Find a place to write, minimize distractions |
A couple of years older than me he has experienced a few lifestyle altering physical issues and remarked once "I don't have long and I want to enjoy each day." That was really good advice from a person who made sense about half the time. Last week during our conversation he really wanted to know why we were talking after two years. I said that airplane crashes has been in the news and I was checking to see if he was dead. The response indicated that we would not be talking were he dead to which I responded "are you sure." We chuckled about Verizon and "can you hear me now" and moved on to the next topic. He'd heard that I was gone showing some surprise that I'd lasted as long as I did given the organizational changes. With confidence and more happiness shown than during his working years he commented "I'm sincerely glad I'm gone, I have enough money and I never look back." That was the second good piece of advice.
Obviously the focus was on finding new employment or sources of income. Now as I approach two years of not having a good job or a dumb job I'm looking at the twenty-four months wondering what I've accomplished. Certainly there are some tangibles, one house remodeled, a condo demoed and not remodeled, children's possessions removed and re-positioned, much progress in web monetization, new personal branding, small business stability, many old trees downed, far more planted, on and on.

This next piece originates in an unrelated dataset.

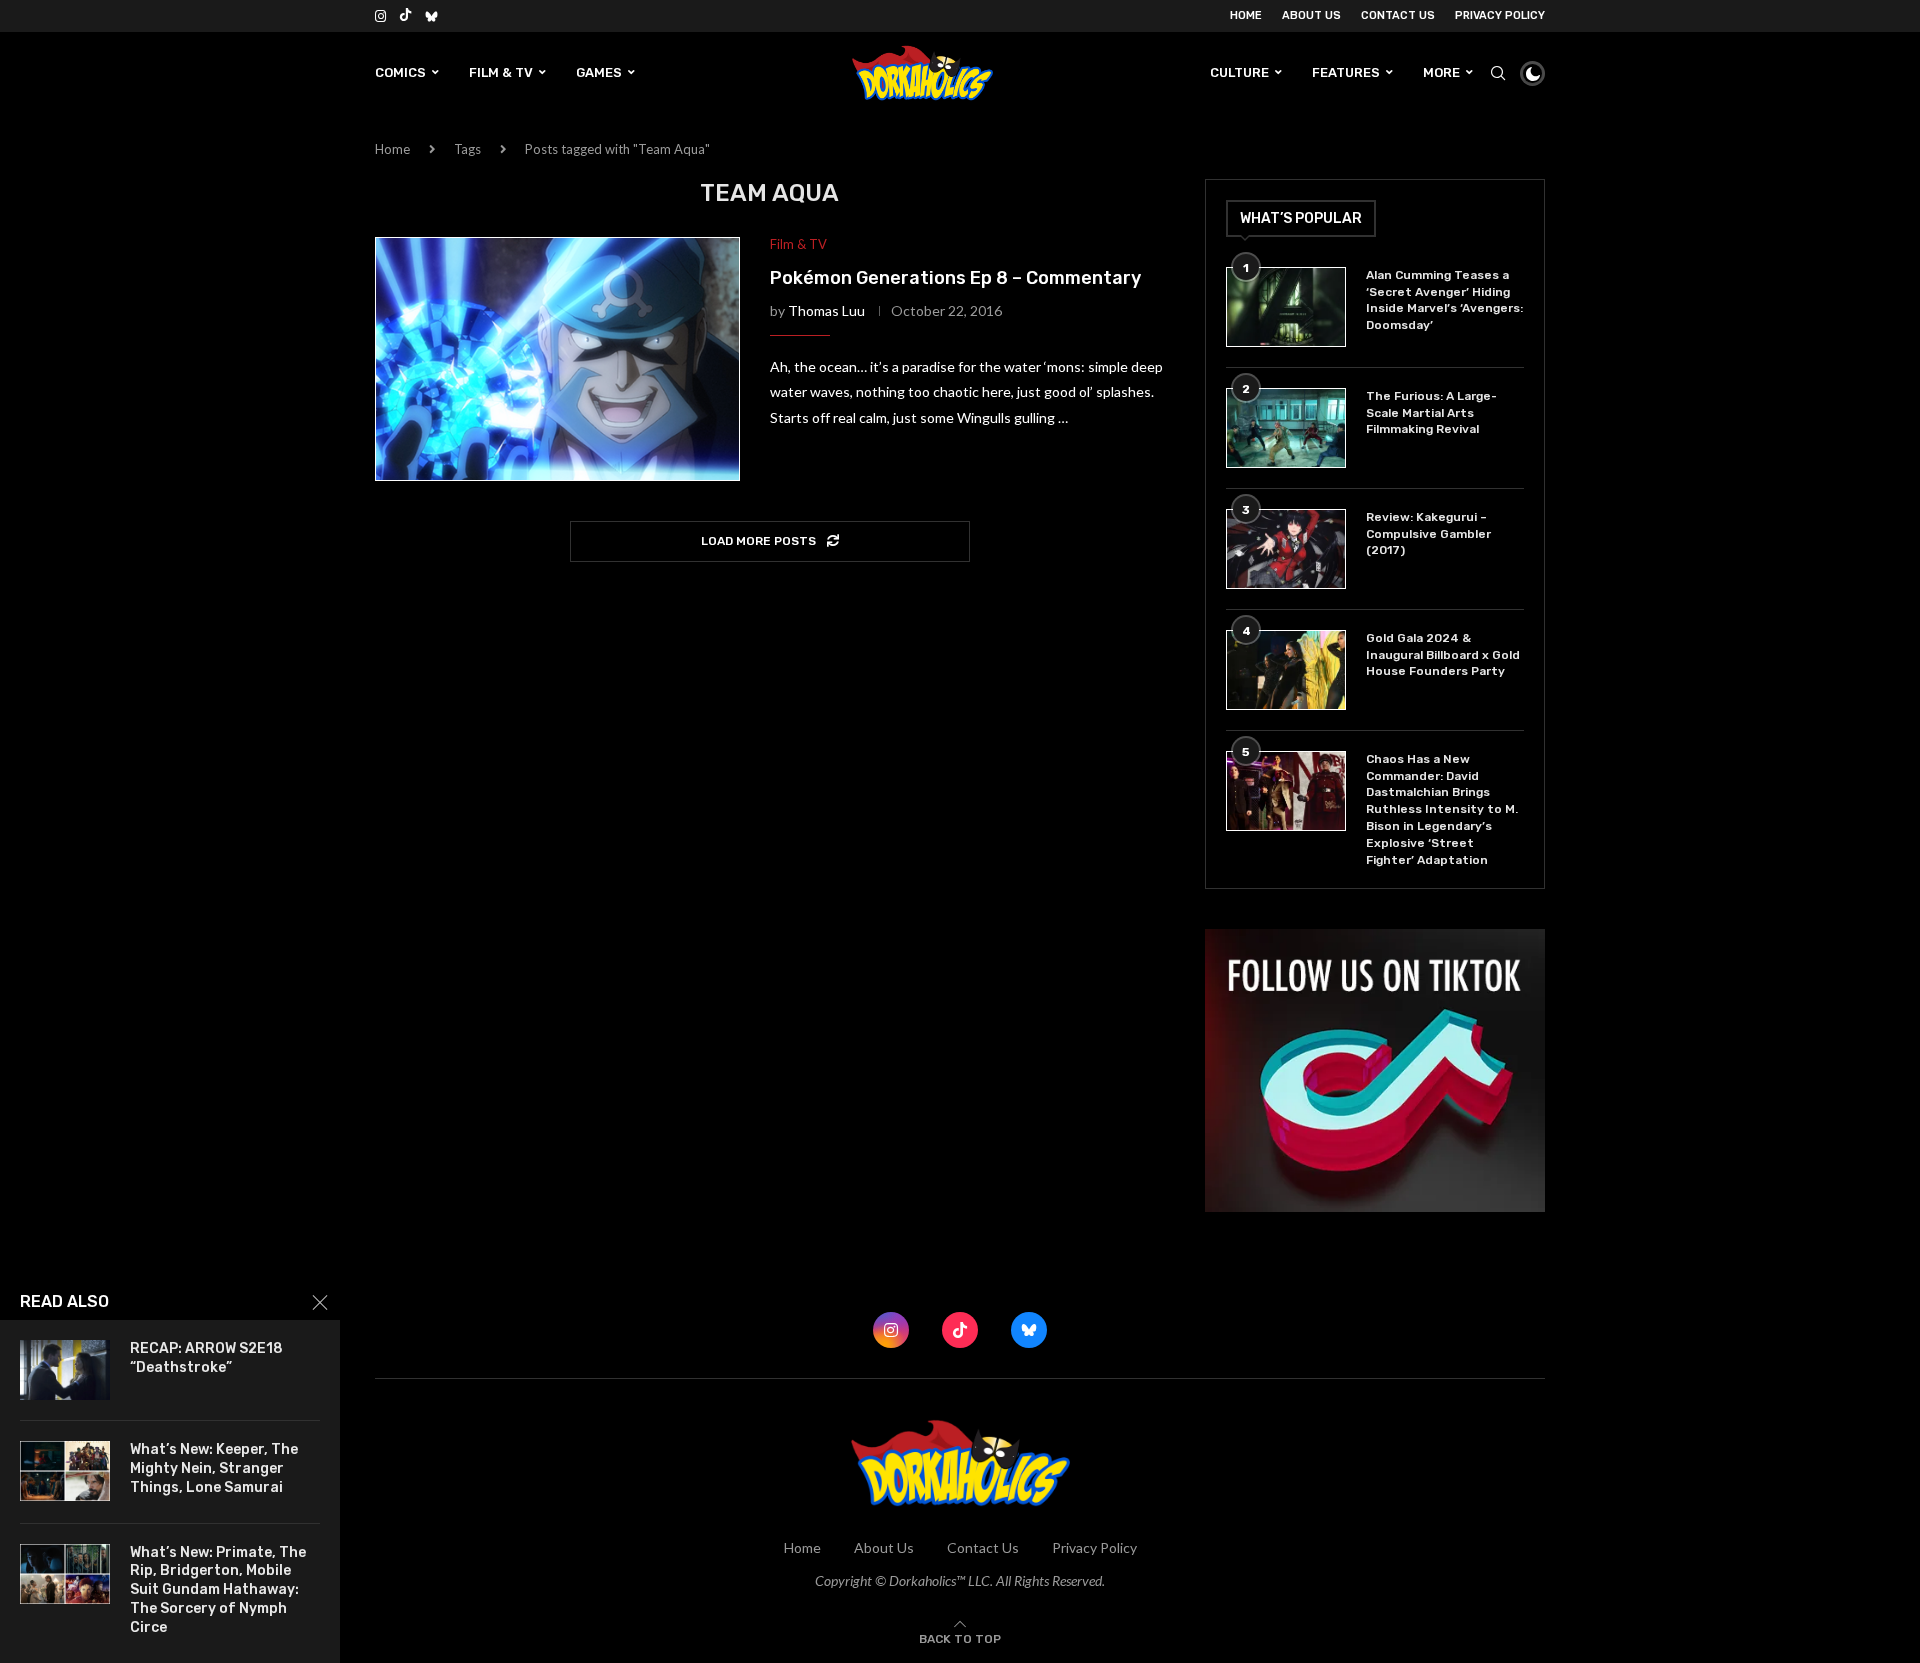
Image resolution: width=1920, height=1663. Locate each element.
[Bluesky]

One of the original goals was to post to this blog daily. My son indicated that I'd fail at that and I did. In setting goals one has to track the progress made, celebrating in that and re-considering the language and the metrics of the goals. Doing that I have written a few hundred posts here and a couple of scores on our food blog.
Writer's Inc. |
Both of my kids write well. This past week I was going through books left by my youngest to donate and opened Writer's Inc. My son indicated that my daughter used it in high school so it's been floating about our house for fifteen years and I'd never seen it. Well laid out but written for a younger reader the first few pages addressed the challenge of all writers...no ideas, can't start, distractions, bad topic, no topic and I could say many more but the key is to start.
This afternoon after working on remodeling, donations, accounting, automobile sale and small business issues I stole an hour to do what one is supposed to do; find a place to sit and write. Bruegger's is close by. It's not crowed in the afternoon.
Of course you can spend more time reading about writing, planning a workout rather than sweating and complaining about government than being part of the process. Not everything is epic.
Practical Items...
- My outplacement consultant has left the firm.
- I still have access to some of the online resources and have been beefing up on Linux
- Wordpress training
- It's pretty clear that from a branding perspective you have to use Wordpress, probably self-hosted. That needs to be prioritized.
- Monetization, advertisements need to be jacked up.
- Downloadable content is important for blogs.
- Don't look back. Organizations change, sometimes for the better or the worse. They often discard their most valuable resources. Leverage that perspective forward.
- The personal brand has waned. Get cracking on the blogs (daily) and LinkedIn content weekly.
- The small business web presence needs work.
- There are a zillion food blogs, some of them very rich in return; leverage that into the "looking for a job" context.
Medicare...
Now in my six month window to sign up for Medicare I made my first pass at understanding it. Everything I know:
- Medicare is comprised of parts A, B, C & D
- Parts A & B are standard essentially for hospital issues.
- Regular doctor visits are not covered.
- Part C is also known as Medicare Advantage. You can work through local HMOs or PPOs who receive payment for Parts A & B.
- Part D is drug coverage. This is optional. Some Medicare Advantage plans have drug coverage, others do not.
- Premiums are indexed to income.
That's all I know. Thinking about Medicare and thinking about getting a dumb job are not incompatible thoughts.